Asia-Pacific economic outlook stays strong but risks dominate

Asia-Pacific economic outlook stays strong but risks dominate


The economic outlook for Asia and the Pacific remains strong, and the region continues to be the most dynamic of the global economy. But there are risks and challenges ahead, including from a tightening of global financial conditions, a shift toward inward-looking policies, and an increase in geopolitical tensions, according to the International Monetary Fund’s (IMF) latest regional report.

The Regional Economic Outlook: Asia and Pacific (REO) forecasts growth for Asia at 5.6% this year and next, the outlook supported by strong global demand, as well as still accommodative policies and financial conditions.

China’s growth is expected to moderate to 6.6% in 2018 as financial, housing, and fiscal tightening measures take effect.

Growth in Japan has been above potential for eight consecutive quarters and is expected to remain strong at 1.2% this year.

In India, growth is forecast to rebound to 7.4% in FY 2018/19 as the economy recovers from disruptions related to the currency exchange initiative and the rollout of the new Goods and Services Tax.

Growth in the Association of Southeast Asian Nations (ASEAN) is projected to stay at 5.3% both this year and next, reflecting strong investment and consumption across several countries.

Among the member states of the ASEAN subregion, Indonesia’s growth is projected to increase to 5.3% in 2018 and 5.5% in 2019, led by a pickup in investment and consumption driven by infrastructure activity and stronger commodity prices.

Thailands growth is forecast at 3.9% in 2018 and 3.8% in 2019, while for Singapore, growth is projected at 2.9% in 2018, easing to 2.7% in 2019.

Malaysia’s GDP growth is projected at 5.3% in 2018, slightly above potential, and 5.0% the following year.

For the Philippines, meanwhile, growth is projected at 6.7% in 2018 and 6.8% in 2019, led by robust infrastructure investment and private consumption.

Vietnam’s growth is expected to continue at 6.6% this year and 6.5% in 2019. For Myanmar, growth is expected to pick up toward the estimated potential of 7% to 7.5% over the medium term, reflecting continued strong foreign direct investment inflows and an improvement in public investment spending and efficiency.

Cambodia’s medium-term growth is projected to slow to about 6% on account of a moderation in the credit and real estate cycles, coupled with ongoing challenges in improving economic diversification and competitiveness.

Growth in Lao P.D.R. is expected to continue at about 7% in the near and medium term, while in Brunei Darussalam, growth is expected to pick up to 1% in 2018 reflecting higher oil output.

In most of the rest of the Asia-Pacific region, including small states and Pacific island countries, growth is also expected to be strong.

According to the report, there are both upsides and downsides to the forecast.
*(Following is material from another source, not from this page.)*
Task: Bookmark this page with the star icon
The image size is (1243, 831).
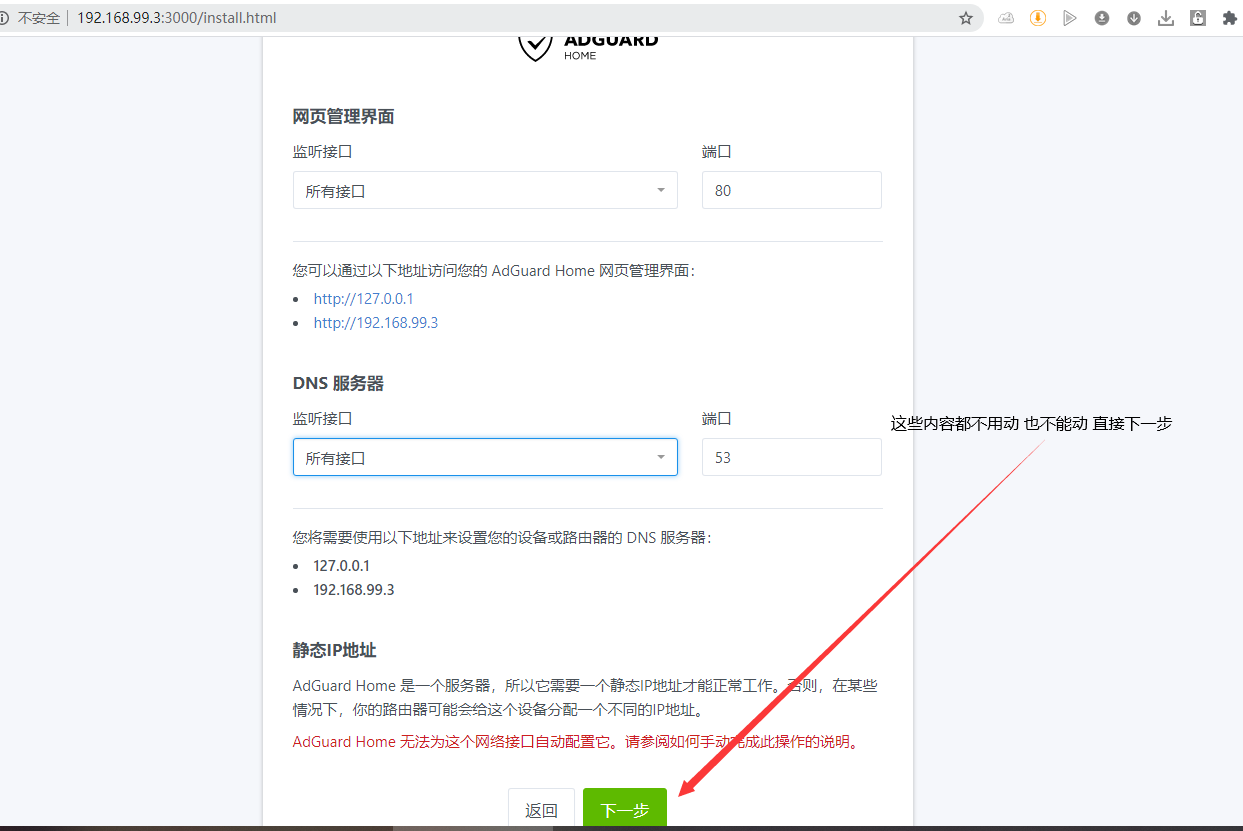Action: pyautogui.click(x=965, y=18)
Although they largely balance out in the near term—over the medium term, the downside risks dominate.

On the upside, growth momentum could be more durable than expected amid strong consumer and business confidence and still loose financial conditions. The rollout of the fiscal stimulus in the U.S. as well as a stronger recovery in the euro area could lift global growth, with positive spillovers to Asia.

But over the medium term, Asia is vulnerable to a tightening of global financial conditions and higher U.S. interest rates, which could trigger capital outflows; a global shift toward inward-looking policies, which would suppress Asia’s exports and reduce foreign direct investment in the region; escalating geopolitical risks; and natural disasters and cyberattacks.

And over the longer term, Asia faces a number of important challenges from population aging, slowing productivity growth, and the digital revolution, which brings huge opportunities along with risks, said IMF.